Abstract
242323
Introduction: While rare, malignancy identified during pregnancy presents a very difficult situation to manage, requiring the interaction of obstetric and oncological experts to evaluate the choice of surgical, radiotherapy and chemotherapy treatments and compatibility with pregnancy at different gestational ages. Therefore, appropriate staging is essential to these management decisions. Positron emission tomography (PET) has become a mandatory component in initial/relapse staging and therapeutic monitoring for many cancers, however in the pregnant population the use of radiological modalities can be anxiety provoking for many physicians.

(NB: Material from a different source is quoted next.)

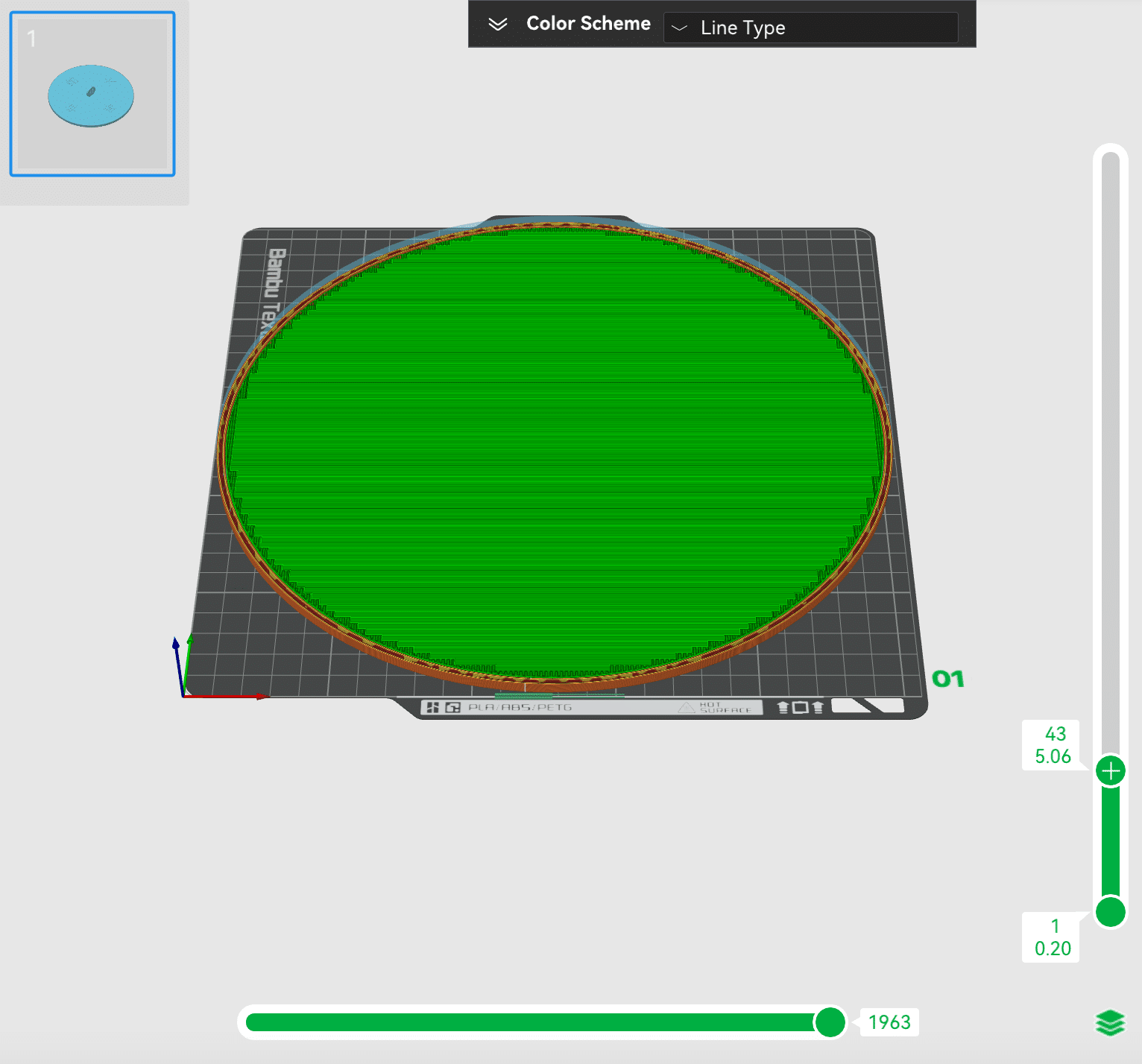Click the XYZ axis gizmo origin
This screenshot has width=1142, height=1064.
click(183, 695)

Here we present our experience with use of PET in the management of maternal malignancy in pregnancy.
Methods: Retrospective chart review of pregnant patients receiving a PET -CT or -MRI for malignancy during pregnancy.

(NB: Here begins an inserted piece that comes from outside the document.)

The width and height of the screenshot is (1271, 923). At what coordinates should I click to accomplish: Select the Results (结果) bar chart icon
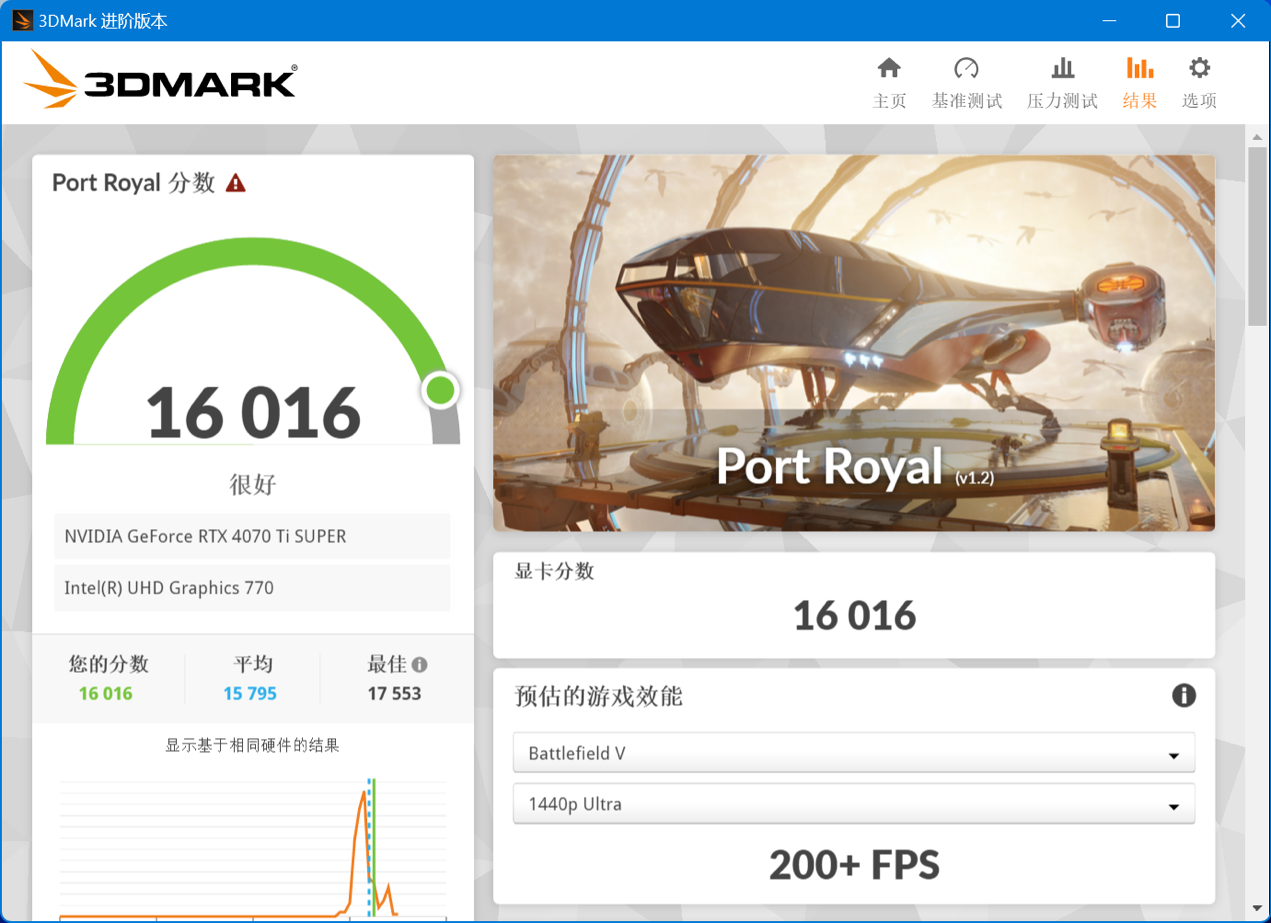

Results: In total, five cases were identified who underwent PET for malignancy during their pregnancy with management decisions by a multidisciplinary review including radiation safety, oncology, surgery, radiology, and obstetrics. Three underwent CT and two underwent MRI for anatomic co-registration and attenuation correction. PET/CT patients only had a single PET during pregnancy while the PET/MR patients each had 3 PET/MRs during pregnancy (initial staging and two subsequent for therapeutic evaluation). Malignancies included melanoma, sarcoma, pregnancy-associated breast cancer, anal squamous cell carcinoma and thymoma. Four patients were found to have malignancies during their pregnancy while the last patient became pregnant during malignancy work-up. For all cases, PET imaging played a critical role in management decisions. This included initial staging evaluation for determination of metastatic disease versus locoregional disease with three patients identified to have locoregional disease allowing for resection during pregnancy with one undergoing adjuvant therapy during the pregnancy and two with distant metastatic disease allowing for initiation of systemic therapy during pregnancy with subsequent PET/MRs for evaluation of therapeutic response. One patient was found to have progressive disease requiring change in systemic therapies. Only one patient elected to terminate the very early pregnancy, while the remaining four underwent induced term vaginal births or schedule cesarean sections. For PET/MR, the estimated absorbed dose to the fetus was calculated as 999 mrads in early pregnancy, 629 mrads at 3 months gestation, 348 mrads at 6 months, and 300 mrads at 9 months (Figure).
Example case (Figure): 34 year old G1 with history of melanoma found to have a hypoechoic mass in the anterior subcutaneous abdomen on fetal anatomic ultrasound. This was subsequently biopsied and confirmed to be a melanoma recurrence. A staging PET/MR at 22w1d demonstrated an avid recurrence in anterior subcutaneous abdomen with distant metastatic disease and elected to proceed with observation. Subsequent PET/MR showed progression of the metastases including a right hilar lymph node. The patient was then initiated on vemurafenib with subsequent PET/MR showing response to therapy. Vemurafenib was held 4 days prior to an uncomplicated cesarean section. Follow up PET/CT two weeks after birth, demonstrated marked progression of the metastatic disease highlighting the aggressive nature of this patient’s disease and how potential delay in management could have been devastating. Subsequently, the patient’s disease has been well managed with nivolumab.
Conclusions: Here we present five cases of PET in pregnancy, highlighting the critical role of PET in the evaluation of the mother’s malignancy while balancing fetal safety.